Наконец ему удалось высвободиться.
— Ведь мы еще не договорились, — сказал он, отдуваясь.
— Договорились, — сказал я с большой сердечностью. — Договорились! Беру на себя выторговать у него последние пятьсот марок. Вы заплатите за кадилляк семь тысяч марок и ни пфеннига больше! Согласны?
— Конечно! — поспешно сказала брюнетка. — Ведь это действительно дешево, пупсик…
— Помолчи! — Булочник поднял руку.
— Ну, что еще случилось? — набросилась она на него. — Сначала ты говорил, что возьмешь машину, а теперь вдруг не хочешь!
— Он хочет, — вмешался я, — мы обо всем переговорили…
— Вот видишь, пупсик? Зачем отрицать?.. — Она обняла его. Он опять попытался высвободиться, но она решительно прижалась пышной грудью к его плечу. Он сделал недовольное лицо, но его сопротивление явно слабело. — Форд… — начал он.
— Будет, разумеется, принят в счет оплаты…
— Четыре тысячи марок…
— Стоил он когда-то, не так ли? — спросил я дружелюбно.

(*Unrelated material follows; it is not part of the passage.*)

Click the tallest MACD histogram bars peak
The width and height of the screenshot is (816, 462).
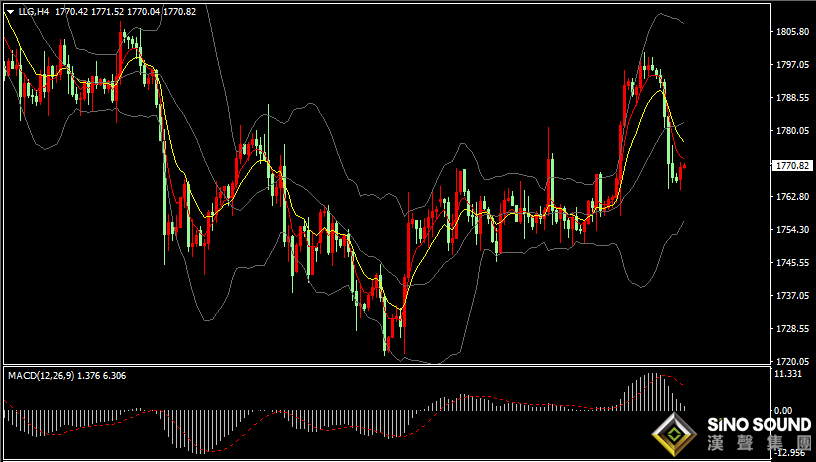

— Он должен быть принят в оплату с оценкой в четыре тысячи марок, — твердо заявил булочник. Овладев собой, он теперь нашел позицию для контратаки. — Ведь машина почти новая…
— Новая… — сказал я. — После такого колоссального ремонта?
— Сегодня утром вы это сами признали.
— Сегодня утром я имел в виду нечто иное. Новое новому рознь, и слово «новая» звучит по-разному, в зависимости от того, покупаете ли вы или продаете. При цене в четыре тысячи марок ваш форд должен был бы иметь бамперы из чистого золота.
— Четыре тысячи марок — или ничего не выйдет, — упрямо сказал он. Теперь это был прежний непоколебимый булочник; казалось, он хотел взять реванш за порыв сентиментальности, охвативший его у Фердинанда.
— Тогда до свидания! — ответил я и обратился к его подруге: — Весьма сожалею, сударыня, но совершать убыточные сделки я не могу. Мы ничего не зарабатываем на кадилляке и не можем поэтому принять в счет оплаты старый форд с такой высокой ценой. Прощайте…
Она удержала меня. Ее глаза сверкали, и теперь она так яростно обрушилась на булочника, что у него потемнело в глазах.
— Сам ведь говорил сотни раз, что форд больше ничего не стоит, — прошипела она в заключение со слезами на глазах.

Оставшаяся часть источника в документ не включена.